WRITTEN INSTRUCTION — Reproduce every line of data from the one containing "You are a GUI" down to the one containing "pyautogui.click(x=520, y=51)", requests included. Shift each coordinate in the answers by adding 44 to it.

-- START ROWS --

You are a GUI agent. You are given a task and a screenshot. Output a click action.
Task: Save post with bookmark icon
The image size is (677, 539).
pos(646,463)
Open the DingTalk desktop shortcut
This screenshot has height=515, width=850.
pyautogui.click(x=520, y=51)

-- END ROWS --
-- START ROWS --

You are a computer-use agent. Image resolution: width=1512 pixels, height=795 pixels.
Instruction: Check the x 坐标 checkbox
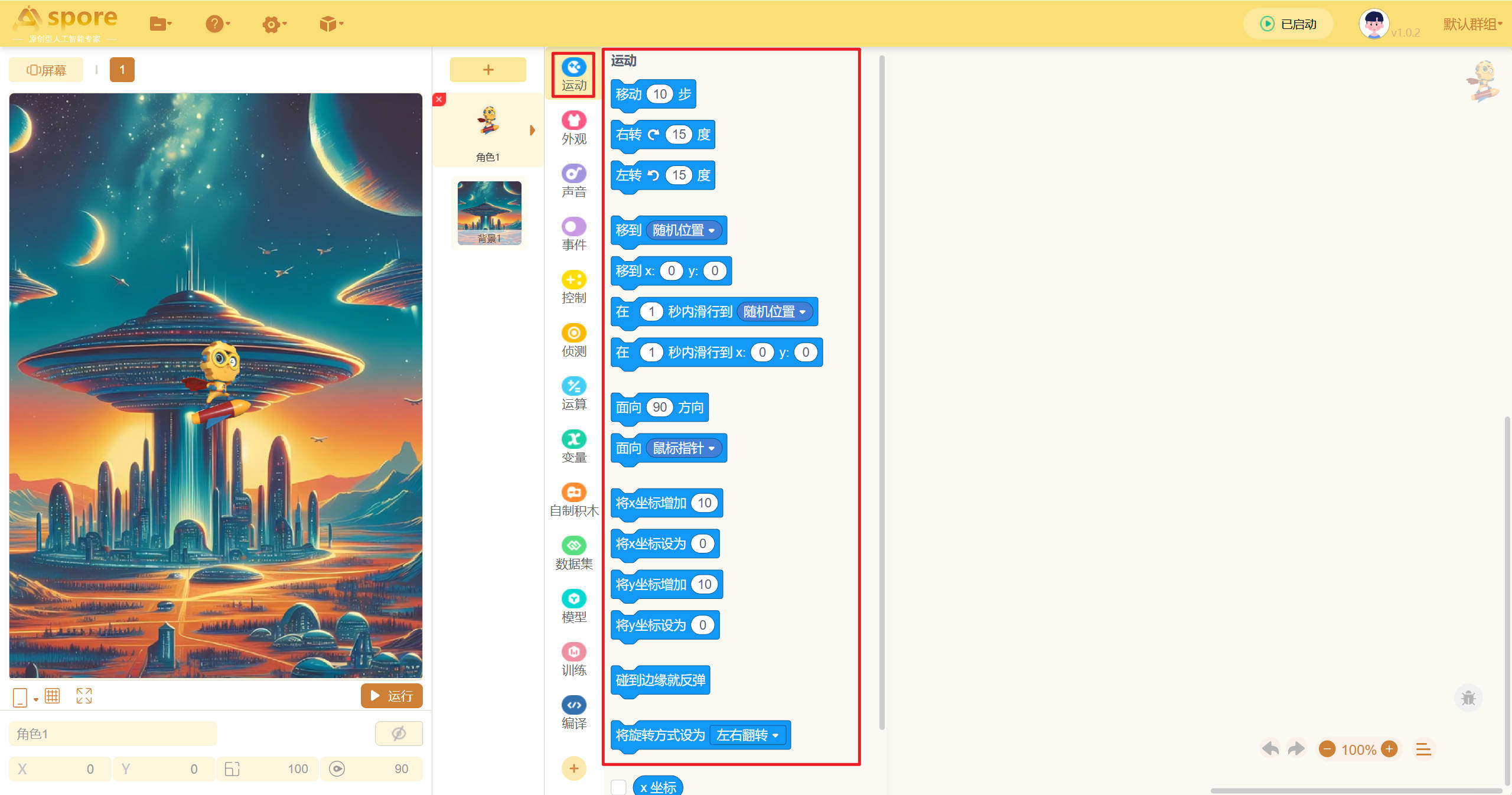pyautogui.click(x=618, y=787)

-- END ROWS --

EXERCISE OUTPUT —
You are a GUI agent. You are given a task and a screenshot. Output a click action.
Task: Save post with bookmark icon
The image size is (677, 539).
pos(690,507)
Open the DingTalk desktop shortcut
This screenshot has height=515, width=850.
pyautogui.click(x=564, y=95)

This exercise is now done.